= Exercise instructions =
Edit the material below so that every occurrence of "computer-use agent" reads "screen-control agent", and reproduce it in full with nothing else changed.

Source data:

━━━━━━━━━━

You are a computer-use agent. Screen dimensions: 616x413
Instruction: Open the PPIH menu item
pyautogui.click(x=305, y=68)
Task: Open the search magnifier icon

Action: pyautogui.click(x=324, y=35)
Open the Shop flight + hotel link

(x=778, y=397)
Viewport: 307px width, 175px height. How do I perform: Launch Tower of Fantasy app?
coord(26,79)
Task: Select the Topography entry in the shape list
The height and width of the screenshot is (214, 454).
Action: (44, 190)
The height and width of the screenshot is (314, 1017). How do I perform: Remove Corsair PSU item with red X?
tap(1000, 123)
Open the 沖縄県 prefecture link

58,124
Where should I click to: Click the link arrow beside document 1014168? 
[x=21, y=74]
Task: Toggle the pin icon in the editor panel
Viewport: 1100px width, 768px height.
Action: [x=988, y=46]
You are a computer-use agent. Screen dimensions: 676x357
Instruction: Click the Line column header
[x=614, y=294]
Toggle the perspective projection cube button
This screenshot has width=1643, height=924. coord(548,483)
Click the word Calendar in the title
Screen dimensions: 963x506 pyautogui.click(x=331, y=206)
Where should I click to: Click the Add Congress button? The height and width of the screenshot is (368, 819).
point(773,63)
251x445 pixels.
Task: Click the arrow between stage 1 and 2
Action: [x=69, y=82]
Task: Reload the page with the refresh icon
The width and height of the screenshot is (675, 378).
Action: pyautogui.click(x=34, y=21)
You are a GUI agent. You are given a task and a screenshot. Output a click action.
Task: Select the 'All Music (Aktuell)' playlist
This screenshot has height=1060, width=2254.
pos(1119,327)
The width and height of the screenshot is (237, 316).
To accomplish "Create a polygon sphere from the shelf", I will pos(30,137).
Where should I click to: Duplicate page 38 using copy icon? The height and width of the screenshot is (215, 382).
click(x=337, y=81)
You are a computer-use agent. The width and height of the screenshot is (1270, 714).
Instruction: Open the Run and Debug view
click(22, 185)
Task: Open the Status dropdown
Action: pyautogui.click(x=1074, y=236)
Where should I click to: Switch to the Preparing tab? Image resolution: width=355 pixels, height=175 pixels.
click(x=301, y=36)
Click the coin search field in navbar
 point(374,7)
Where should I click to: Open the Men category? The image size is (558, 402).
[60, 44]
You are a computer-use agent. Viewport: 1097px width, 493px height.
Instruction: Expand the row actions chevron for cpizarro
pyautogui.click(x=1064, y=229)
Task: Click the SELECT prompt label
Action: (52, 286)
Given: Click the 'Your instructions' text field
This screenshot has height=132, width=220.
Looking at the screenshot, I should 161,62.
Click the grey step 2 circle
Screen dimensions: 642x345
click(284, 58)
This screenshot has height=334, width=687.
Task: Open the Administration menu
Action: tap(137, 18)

━━━━━━━━━━

= Final result =
You are a screen-control agent. Screen dimensions: 616x413
Instruction: Open the PPIH menu item
pyautogui.click(x=305, y=68)
Task: Open the search magnifier icon

Action: pyautogui.click(x=324, y=35)
Open the Shop flight + hotel link

(x=778, y=397)
Viewport: 307px width, 175px height. How do I perform: Launch Tower of Fantasy app?
coord(26,79)
Task: Select the Topography entry in the shape list
The height and width of the screenshot is (214, 454).
Action: (44, 190)
The height and width of the screenshot is (314, 1017). How do I perform: Remove Corsair PSU item with red X?
tap(1000, 123)
Open the 沖縄県 prefecture link

58,124
Where should I click to: Click the link arrow beside document 1014168? 
[x=21, y=74]
Task: Toggle the pin icon in the editor panel
Viewport: 1100px width, 768px height.
Action: [x=988, y=46]
You are a screen-control agent. Screen dimensions: 676x357
Instruction: Click the Line column header
[x=614, y=294]
Toggle the perspective projection cube button
This screenshot has width=1643, height=924. coord(548,483)
Click the word Calendar in the title
Screen dimensions: 963x506 pyautogui.click(x=331, y=206)
Where should I click to: Click the Add Congress button? The height and width of the screenshot is (368, 819).
point(773,63)
251x445 pixels.
Task: Click the arrow between stage 1 and 2
Action: [x=69, y=82]
Task: Reload the page with the refresh icon
The width and height of the screenshot is (675, 378).
Action: pyautogui.click(x=34, y=21)
You are a GUI agent. You are given a task and a screenshot. Output a click action.
Task: Select the 'All Music (Aktuell)' playlist
This screenshot has height=1060, width=2254.
pos(1119,327)
The width and height of the screenshot is (237, 316).
To accomplish "Create a polygon sphere from the shelf", I will pos(30,137).
Where should I click to: Duplicate page 38 using copy icon? The height and width of the screenshot is (215, 382).
click(x=337, y=81)
You are a screen-control agent. The width and height of the screenshot is (1270, 714).
Instruction: Open the Run and Debug view
click(22, 185)
Task: Open the Status dropdown
Action: pyautogui.click(x=1074, y=236)
Where should I click to: Switch to the Preparing tab? Image resolution: width=355 pixels, height=175 pixels.
click(x=301, y=36)
Click the coin search field in navbar
 point(374,7)
Where should I click to: Open the Men category? The image size is (558, 402).
[60, 44]
You are a screen-control agent. Viewport: 1097px width, 493px height.
Instruction: Expand the row actions chevron for cpizarro
pyautogui.click(x=1064, y=229)
Task: Click the SELECT prompt label
Action: (52, 286)
Given: Click the 'Your instructions' text field
This screenshot has height=132, width=220.
Looking at the screenshot, I should 161,62.
Click the grey step 2 circle
Screen dimensions: 642x345
click(284, 58)
This screenshot has height=334, width=687.
Task: Open the Administration menu
Action: tap(137, 18)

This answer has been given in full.